▶ [ЗАДАНИЯ]:
1) Выпишите из интервью фрагмент слово в слово, начиная со слов «Первые недели вражеские» и до слов «сидели и смотрели.» включительно.
2) Укажите, сколько боевых вылетов выполнил Евгений Соловьев согласно интервью.
3) Изложите суть интервью в двух предложениях.

▶ [ТЕКСТ ИНТЕРВЬЮ]:
"О чем мечтаю после Победы? Меня ждет диван в родном Херсоне, городе, где я родился": командир авиационной эскадрильи
Командир авиационной эскадрильи Воздушных сил ВСУ Евгений Соловьев выполнил 78 боевых вылетов, благодаря мужественным действиям летчика в составе экипажа самолетов СУ-24М было уничтожено значительное количество живой силы и техники противника.
В интервью Армії.Інформ военный рассказал об ожесточенных боях в воздухе на юге с оккупантами и о чем мечтает после Победы.
"Позвонила тетя: "К нам в село зашла колонна танков с буквой Z и поехала в сторону Николаева". Полетели "искать"
Все, что могло стрелять - летало и стреляло. В первые несколько недель мы воевали так, как не воюет никто, ломали все правила тактики ведения войны. Но лучше начнем с 24 февраля, который лично для меня был каким-то сплошным адреналином с утра до ночи. Мы дислоцировались на Херсонщине, соответственно прежде всего нужно было вывести из-под удара технику. Ни один наш вертолет, который мог выполнять боевые задачи, поврежден не был. А уже буквально через час после передислокации начали выполнять задачи по авиационной поддержке наземных войск. Не было ни одной паузы на раскачку. Прилетели, заправились и вперед работать! Забегая вперед, скажу, что немного вздремнуть, да и то в посадке, я смог только в час ночи 25 февраля.
Невероятным плюсом стала сплоченность народа. Мы же местные, херсонцы! Тетки, кумовья, соседи в режиме онлайн буквально создавали интерактивную карту вражеских перемещений! И это с первых минут широкомасштабного вторжения. Все начали звонить, писать. Получали постоянный поток важной информации - кто куда приехал, уехал... Обрабатывали информацию, передавали "наверх" и получали команду на работу. К примеру, позвонила тетя: "К нам в село зашла колонна танков с буквой Z и поехала в сторону Николаева". Полетели искать. По дороге уже кто-то звонит: "Дядя живет в таком-то селе, там идет колонна". Мы понимали, что происходит, а оккупанты - нет, и это стало одним из самых больших наших преимуществ. Кроме того, мы же знали каждый уголок и каждую дорогу на Херсонщине. Конечно, мы получали информацию и от разведки, но большинство - от простых людей. Большим плюсом стало также разрешение командирам на всех уровнях самостоятельно принимать решения.

Євген Соловйов виконав 78 бойових вильотів
"Уже 25 февраля мы работали по аэродрому в Чернобаевке. "Отстроим", - успокаивал командир"
Первые недели вражеские потери на Херсонщине были просто огромные - десятки единиц техники, сотни оккупантов... Мы сами искали и уничтожали целые колонны, накрывали районы, а враг не понимал, что вообще происходит, куда он попал и зачем. Такая себе свободная охота. Помню, как в первый день лично столкнулся с россиянами метрах в 500, а они смотрели на меня с немым вопросом в глазах: "Откуда здесь вертолет?" ". Даже никакого сопротивления не пытались оказывать, просто сидели и смотрели.
Уже 25 или 26 февраля мы работали по нашему родному аэродрому в Чернобаевке. "Отстроим! Сделаем лучше, чем было!" - успокаивал командир. Но мы и сами понимали, что это только здания.

▶ [ИСХОДНЫЕ ДАННЫЕ]:
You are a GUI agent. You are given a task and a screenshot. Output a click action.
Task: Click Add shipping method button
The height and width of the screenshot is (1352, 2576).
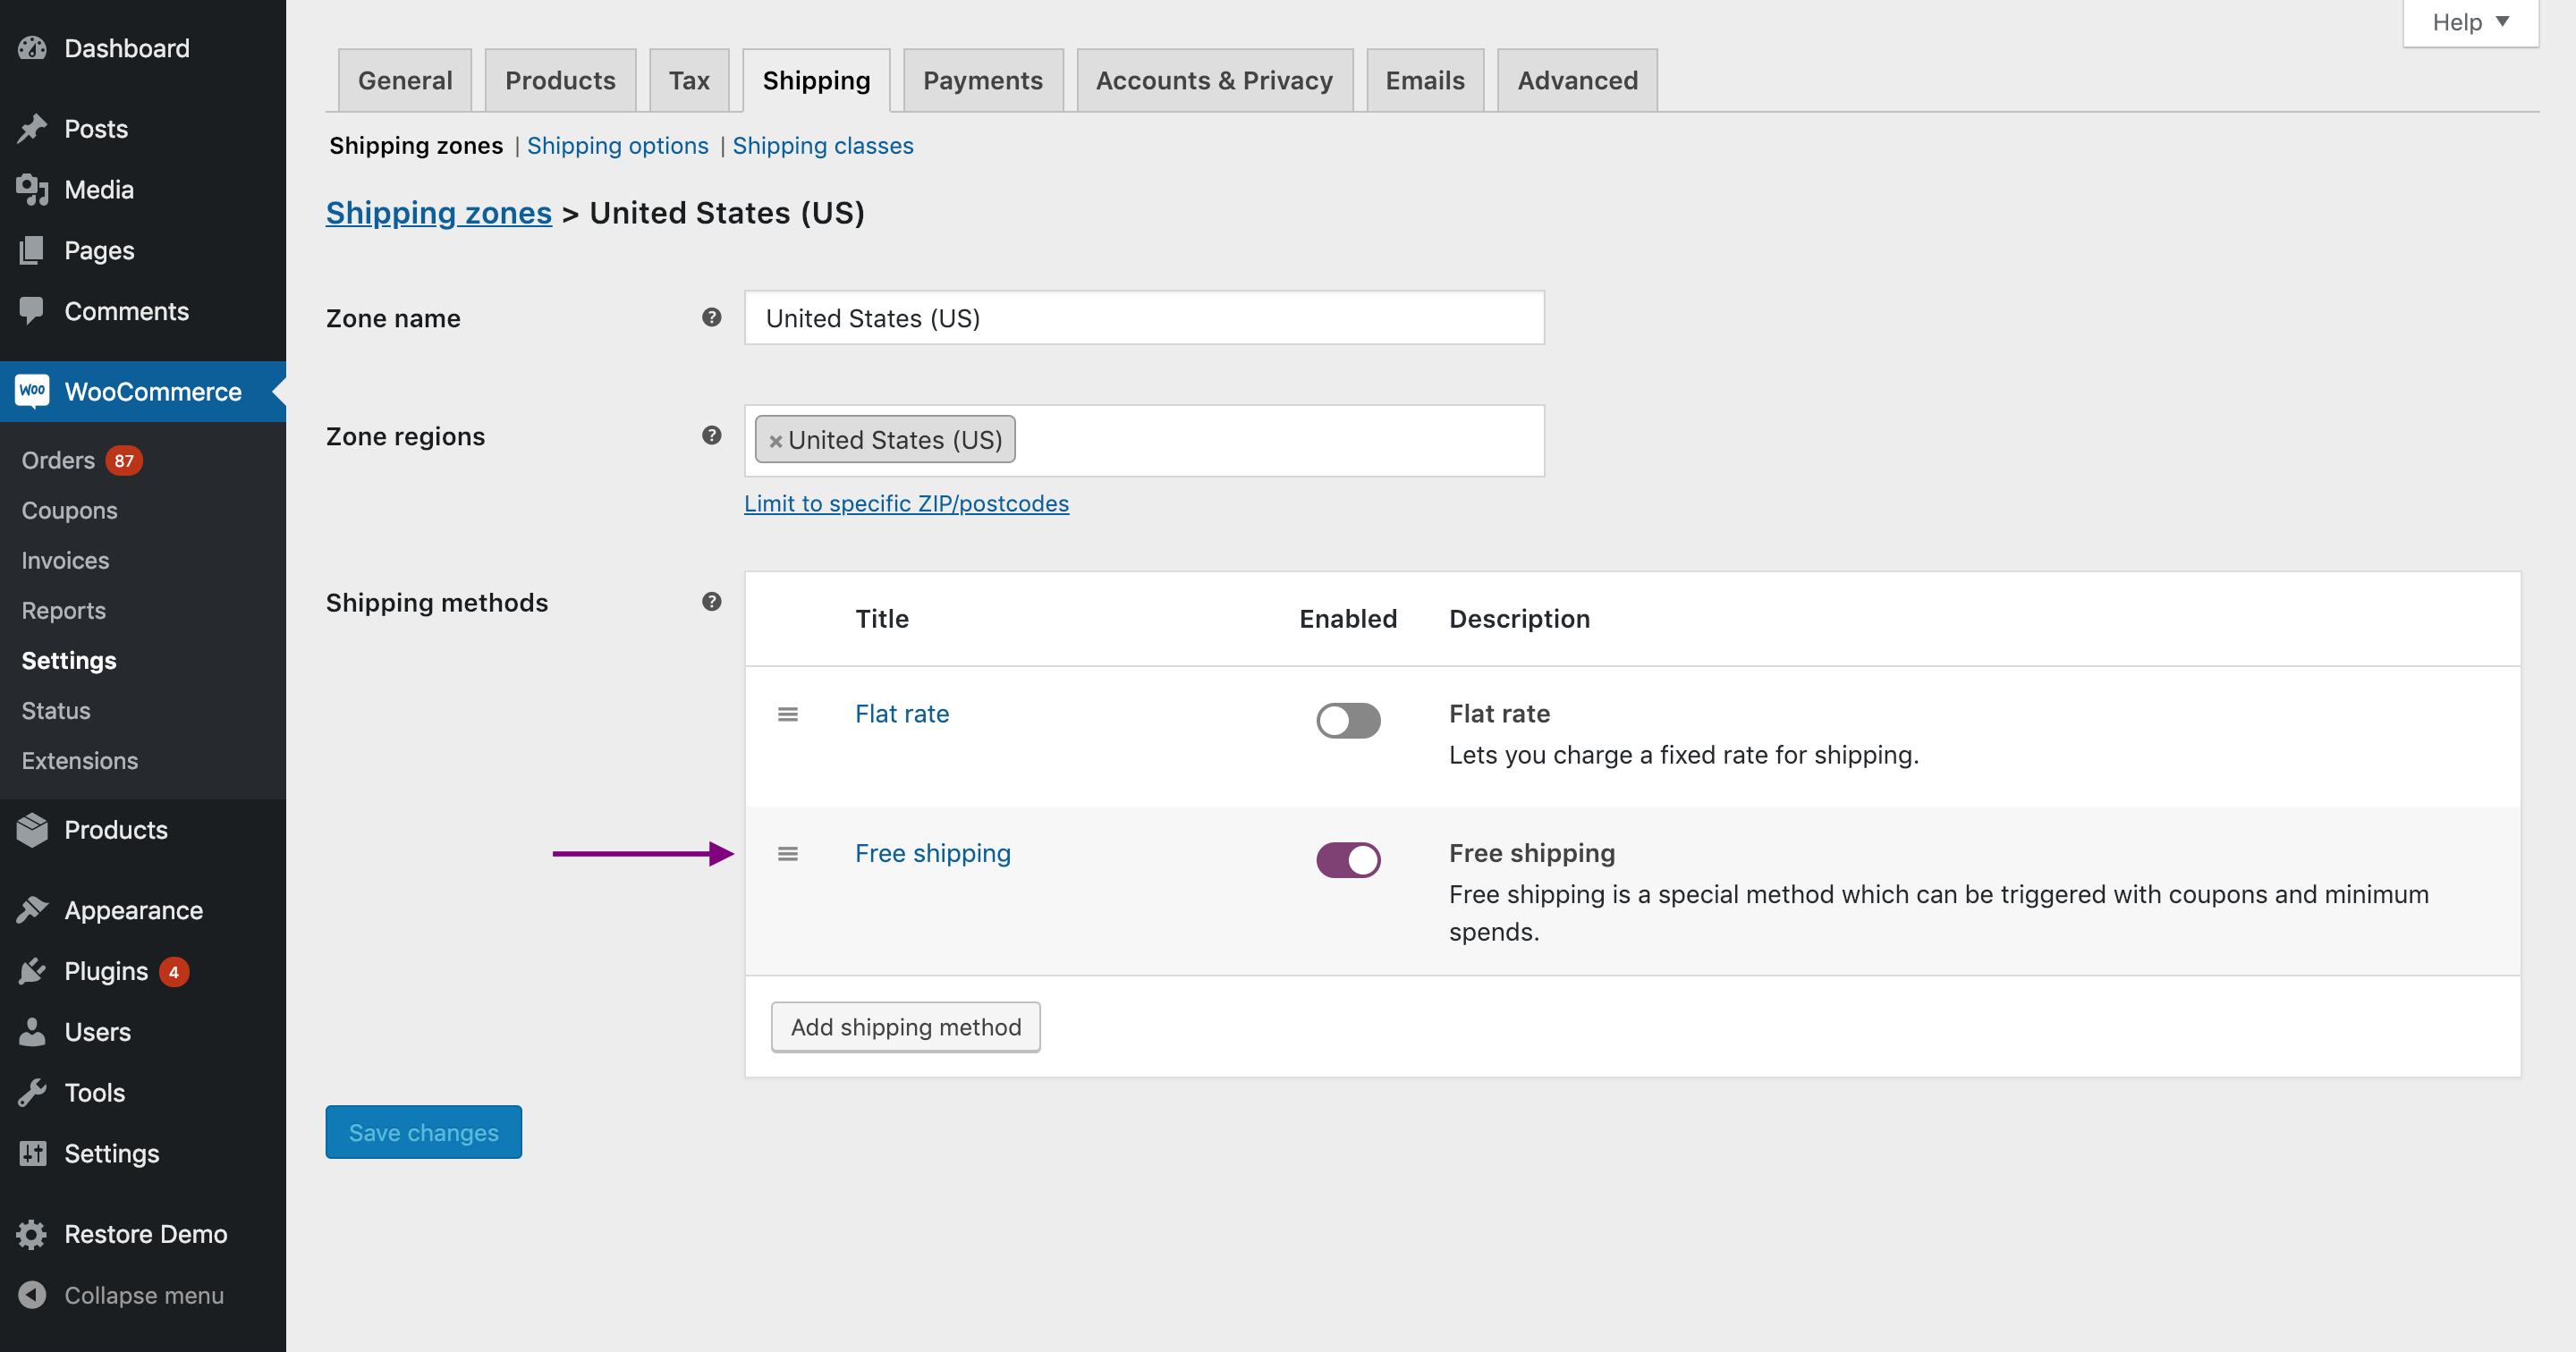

▶ [ОТВЕТЫ]:
1)
Первые недели вражеские потери на Херсонщине были просто огромные - десятки единиц техники, сотни оккупантов... Мы сами искали и уничтожали целые колонны, накрывали районы, а враг не понимал, что вообще происходит, куда он попал и зачем. Такая себе свободная охота. Помню, как в первый день лично столкнулся с россиянами метрах в 500, а они смотрели на меня с немым вопросом в глазах: "Откуда здесь вертолет?" ". Даже никакого сопротивления не пытались оказывать, просто сидели и смотрели.

2) 78 боевых вылетов.

3) Командир авиационной эскадрильи Воздушных сил ВСУ Евгений Соловьев, выполнивший 78 боевых вылетов, рассказал, как 24 февраля его подразделение выводило технику из-под удара на Херсонщине и уже через час после передислокации начало поддерживать наземные войска. По его словам, одним из главных преимуществ стали местные жители, которые сообщали о передвижениях врага, а в первые недели потери противника на Херсонщине были огромными.